Put the beef tongue, beef shank or neck bones, onion, garlic, bay leaves, xoconostles, salt, and 5 quarts cold water in a large stockpot. Bring slowly to a simmer and skim the gray foam during the first 20 minutes. Lower the heat until the surface barely trembles. Cook 2 1/2 to 3 hours, until a knife slides into the thickest part of the tongue without resistance.
Lift the tongue onto a board while it is still warm. Peel off the thick outer skin with your fingers and a small knife. Do not wait until it cools or the skin will fight you. Trim any tough bits from the base, then slice the tongue into thick half-moons. Strain the broth and keep it. Discard the spent onion, garlic, bay, bones, and xoconostle pieces.
Put the rinsed cacahuazintle into the strained broth. Add enough water to keep the corn covered by 2 inches. Simmer gently for 1 1/2 to 2 hours, until the kernels bloom open like little flowers and are tender at the center. If the broth drops too low, add hot water. The corn tells you when it is ready, not the clock.
Heat a dry comal over medium.
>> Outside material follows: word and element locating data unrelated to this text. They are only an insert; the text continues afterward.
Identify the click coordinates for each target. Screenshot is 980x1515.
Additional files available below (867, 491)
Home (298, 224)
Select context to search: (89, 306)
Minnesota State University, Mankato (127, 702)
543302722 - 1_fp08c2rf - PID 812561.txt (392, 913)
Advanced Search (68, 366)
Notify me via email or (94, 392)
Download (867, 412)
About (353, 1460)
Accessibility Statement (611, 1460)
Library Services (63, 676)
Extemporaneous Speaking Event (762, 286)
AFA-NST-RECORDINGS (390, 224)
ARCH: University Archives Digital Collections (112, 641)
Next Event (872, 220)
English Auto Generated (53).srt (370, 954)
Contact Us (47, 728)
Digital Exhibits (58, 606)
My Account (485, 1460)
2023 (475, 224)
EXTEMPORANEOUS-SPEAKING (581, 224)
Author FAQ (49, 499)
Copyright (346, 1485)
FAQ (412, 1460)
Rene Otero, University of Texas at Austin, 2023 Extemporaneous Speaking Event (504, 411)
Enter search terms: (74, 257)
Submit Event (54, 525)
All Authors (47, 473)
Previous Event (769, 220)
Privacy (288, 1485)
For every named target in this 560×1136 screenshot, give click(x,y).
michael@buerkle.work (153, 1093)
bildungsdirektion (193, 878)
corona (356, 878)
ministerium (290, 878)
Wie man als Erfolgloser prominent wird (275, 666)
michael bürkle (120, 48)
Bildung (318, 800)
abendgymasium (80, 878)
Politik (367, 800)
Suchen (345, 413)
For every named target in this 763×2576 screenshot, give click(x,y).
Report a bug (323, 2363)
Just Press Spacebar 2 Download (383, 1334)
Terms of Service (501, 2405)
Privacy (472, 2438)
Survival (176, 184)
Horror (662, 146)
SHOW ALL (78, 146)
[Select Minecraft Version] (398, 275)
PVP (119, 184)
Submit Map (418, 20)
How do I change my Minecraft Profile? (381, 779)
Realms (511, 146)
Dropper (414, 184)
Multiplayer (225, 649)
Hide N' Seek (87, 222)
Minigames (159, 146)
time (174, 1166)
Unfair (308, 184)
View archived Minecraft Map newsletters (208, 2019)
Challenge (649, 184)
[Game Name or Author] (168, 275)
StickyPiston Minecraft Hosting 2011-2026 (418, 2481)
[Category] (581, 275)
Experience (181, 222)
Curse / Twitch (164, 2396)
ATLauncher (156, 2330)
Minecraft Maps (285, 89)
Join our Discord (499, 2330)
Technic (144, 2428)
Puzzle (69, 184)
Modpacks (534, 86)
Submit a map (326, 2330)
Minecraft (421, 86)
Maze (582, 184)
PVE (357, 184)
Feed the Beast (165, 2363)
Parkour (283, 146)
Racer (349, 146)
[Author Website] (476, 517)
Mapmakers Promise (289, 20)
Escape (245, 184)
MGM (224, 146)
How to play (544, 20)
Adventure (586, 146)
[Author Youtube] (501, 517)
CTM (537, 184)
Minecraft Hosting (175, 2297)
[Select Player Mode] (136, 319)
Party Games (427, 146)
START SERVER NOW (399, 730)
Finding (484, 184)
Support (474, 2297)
Toast the chile guajillo, chile ancho, and chile pasilla separately, 20 to 30 seconds per side. The skins should puff and darken one shade. They should not blacken. Toast the cumin seeds for 30 seconds, just until fragrant. Burned chile makes bitter broth. Throw it out and start again if you burn it.
Cover the toasted chiles with hot water and let them soften for 20 minutes. Drain them and blend with 2 cups of the pozole broth, the toasted cumin, Mexican oregano, chilcuague, and vinegar until completely smooth. Strain through a fine-mesh sieve. Chilcuague is strong and numbing, so use a disciplined hand. This is a Bajio accent, not a dare.
Melt the manteca de cerdo in a cazuela or heavy skillet over medium heat. Pour in the strained chile puree. It will jump, so stir with authority. Cook 8 to 10 minutes, scraping the bottom, until the color deepens to brick red and the fat begins to separate at the edges. This frying is what removes the raw chile taste. No me vengas con atajos.
Stir the fried chile adobo into the pot of opened cacahuazintle. Add the sliced tongue. Simmer 25 to 30 minutes so the tongue, corn, and chile broth become one pot instead of three separate jobs. Taste for salt. The broth should be full, lightly acidic from the xoconostle, and red from chile, not tomato.
Ladle the pozole into deep clay bowls. Set out radish, romaine lettuce, white onion, lime, oregano, tostadas, and crumbled queso ranchero in small dishes. Let each person finish the bowl at the table. Aguascalientes food is generous, but it is not confused. No cheddar. No sour cream. No flour tortillas here. Así se hace y punto.